当然,快乐总是短暂的。这一次不再是我丰满的双翼,人类狠狠钳住我修长的脖颈,用力甩向一个狭窄且周边都是红色砖块的洞口。我扑腾两下,顿时觉得眼冒金星,还不等我缓过神,洞口便被一块长长的棕色木板挡住。我站起身,用翅膀拍了拍粘在屁股羽毛上的干粪,看样子我并没有被直接料理,难道是准备养肥了再杀?还是说现在还没到人类的吃饭时间?嘎,算了,能多活一会儿是一会儿吧!我如此这般想着,小眼睛里写满了忧伤。环顾四周,除了气味异常难闻之外,光线也差得要死,只有那几道从头顶上面几根横梁罅隙之间透射下来的微弱光芒。这大热天的,空气浑浊不说,还关得这么严实,真不怕待会儿过来收尸?我愤愤地嘎了几声,完全没有注意到此刻缩在角落里的另外两个房客。等它们慢吞吞移步到摆在洞口旁边的水盆时,我才知道原来这个该死的地方不止我一只,显然,我被吓了一跳。
嘎嘎嘎?
嘎!
嘎嘎?
经过一番初步的交涉,我了解到它们两个比我早来两天,是一对从小在一起的兄弟,大的叫黑毛,小的叫小白。听它们说,是上一任主人根据它们的肤色来命名的。这倒挺好,不像它,叫鸭二。
出逃
时间一天天过去,每当光线从这个臭不可闻的牢笼退去时,我心中的大石就卸下一分。黑暗意味着人类的吃饭时间已过,刀已收起,水不再沸腾。但我也知道,这一天迟早会来,不过是时间早晚而已。一想到这个残酷的现实,我的食欲立刻又增加了几分,对我来说,死,也要做个饱死鸭!鸭七临终前曾经说过,永远不要因为人类能从你身上多吃到几斤膘肉而去绝食,要吃得饱睡得香,这比什么都重要!鸭终有一死,或吃得够饱,或死得瘦小!

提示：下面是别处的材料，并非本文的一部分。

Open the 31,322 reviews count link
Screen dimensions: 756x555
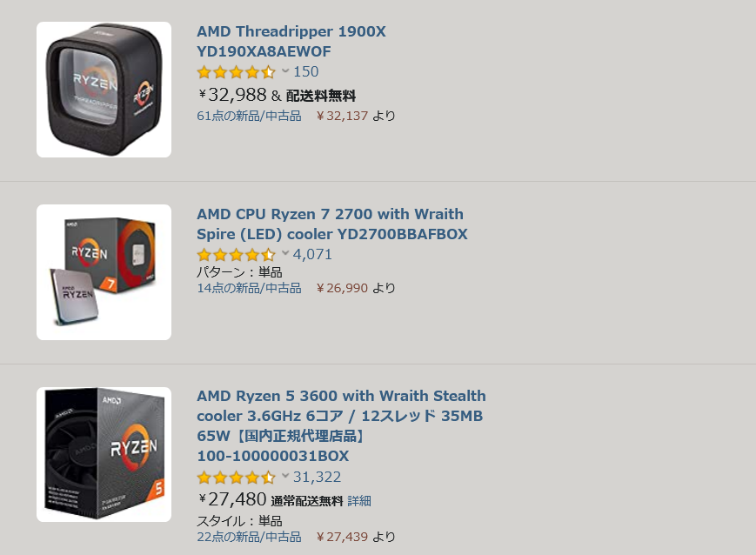click(x=317, y=477)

吸食完人类透过洞口倒入水盆中的稻谷,我满足地嘎了一声,然后翅膀挥了挥,示意一直躲在角落里的黑毛和小白可以过来吃饭了。其实我也没想这样盛气凌鸭,但无奈这两只臭鸭的吃饭速度属实太快,还没等我吃个半饱,水盆底部的绿色图案就已经清晰可见了。所以,我只能利用武力来解决问题。尽管以一敌二稍显劣势,但这一刻我高大威猛的身形和坚硬如铁的大长嘴让我成功地获得了今后在吃饭和睡觉选址问题上的绝对优先权。当然我也没太过分,盆里的稻谷我只吃一半。

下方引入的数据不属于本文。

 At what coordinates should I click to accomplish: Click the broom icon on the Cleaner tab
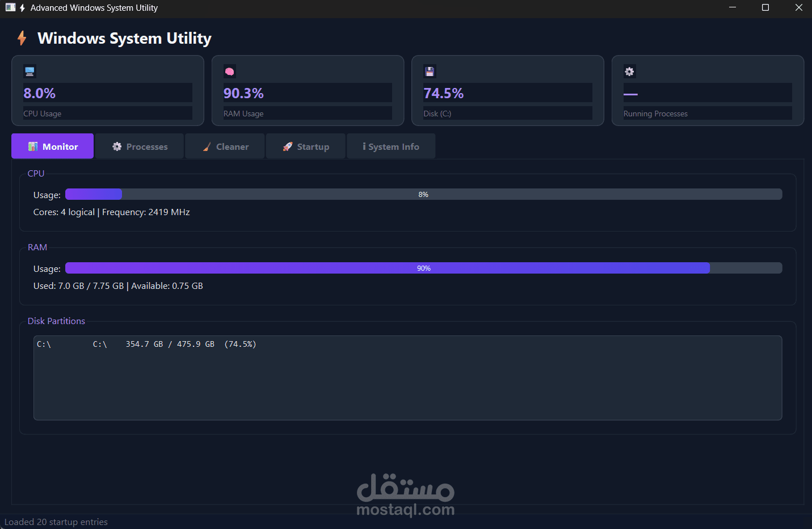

等它们吃完后,我挥起翅膀,指了指它们刚刚待的位置,意思简单明了,哪儿来回哪去。它们象征性地嘎了两声以示抗议,见我腾起身,立马识相地回到角落。瞅了眼水盆,果不其然,里面已经一颗稻谷渣也没有了。吃这么干净,人类肯定很开心吧,个个膘肥体壮,估计一锅都炖不下了呢。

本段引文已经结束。